人称代詞の長形は、 短形が用いられる場所以外で現れる。 具体的には、 人称代詞が動詞等の目的語ではないときや、 人称代詞が前置詞を取っている場合に、 長形が用いられる。

Анние зе̄хан сашшӯт лесрӣсес?
誰があなたと一緒に川へ行ったのですか?
Бо̄ сесеххо̄з ро хае.
彼がいるところで待っていてください。

1 では、 「あなたと (一緒に)」 が動詞の目的語ではないので、 動詞の直後ではあるが сашшӯт という長形が用いられている。 2 では、 人称代詞が前置詞 ро を取っているため、 人称代詞自身は長形になっている。
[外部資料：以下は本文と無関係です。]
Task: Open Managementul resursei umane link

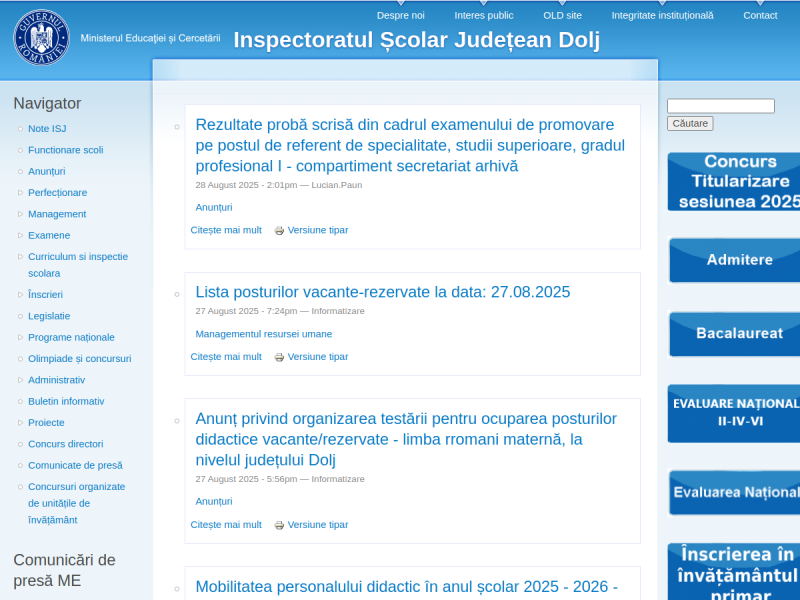Action: [x=262, y=334]
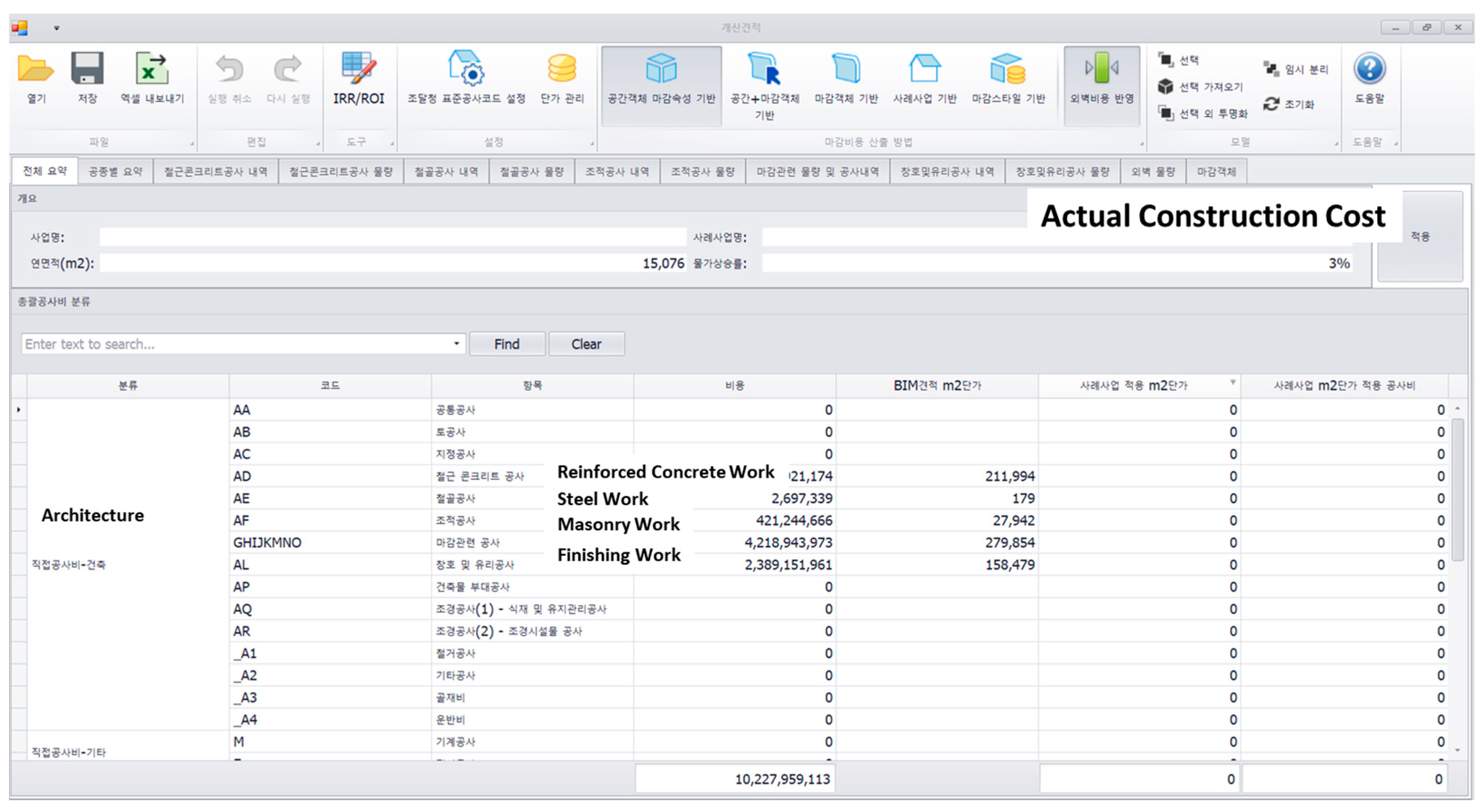This screenshot has height=812, width=1483.
Task: Click the Find button
Action: click(x=507, y=344)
人称代詞の主格形に短形は存在しないので、 主格では常に長形が用いられる。 ただし、 動詞の主語の人称は活用から分かるため、 人称代詞の主格形が明示的に使われることは少なく、 強調や対比の目的があるときにのみ使われる。

Сашше бо̄ сезе̄х лоддӯалос, и ажжа г’ ицце.
あなたが学校に行ってください、 私ではありません。

4 では、 「あなた」 と 「私」 が対比されており、 それを特に示すために сашшеицце がともに長形で使われている。

人称代詞の主格以外の長形も、 動詞の直後で目的語を示す場合であっても、 強調の目的があれば短形の代わりに用いられることがある。

人称代詞の長形は、 返答などで人称代詞のみを述べるときにも使われる。

Аннио е̄ко ʻлефе̄хто? / Иццо.
フィーフトは誰ですか? / 私です。

#TTE.前置形

人称代詞の前置形は、 名詞に前置されて所有を表す。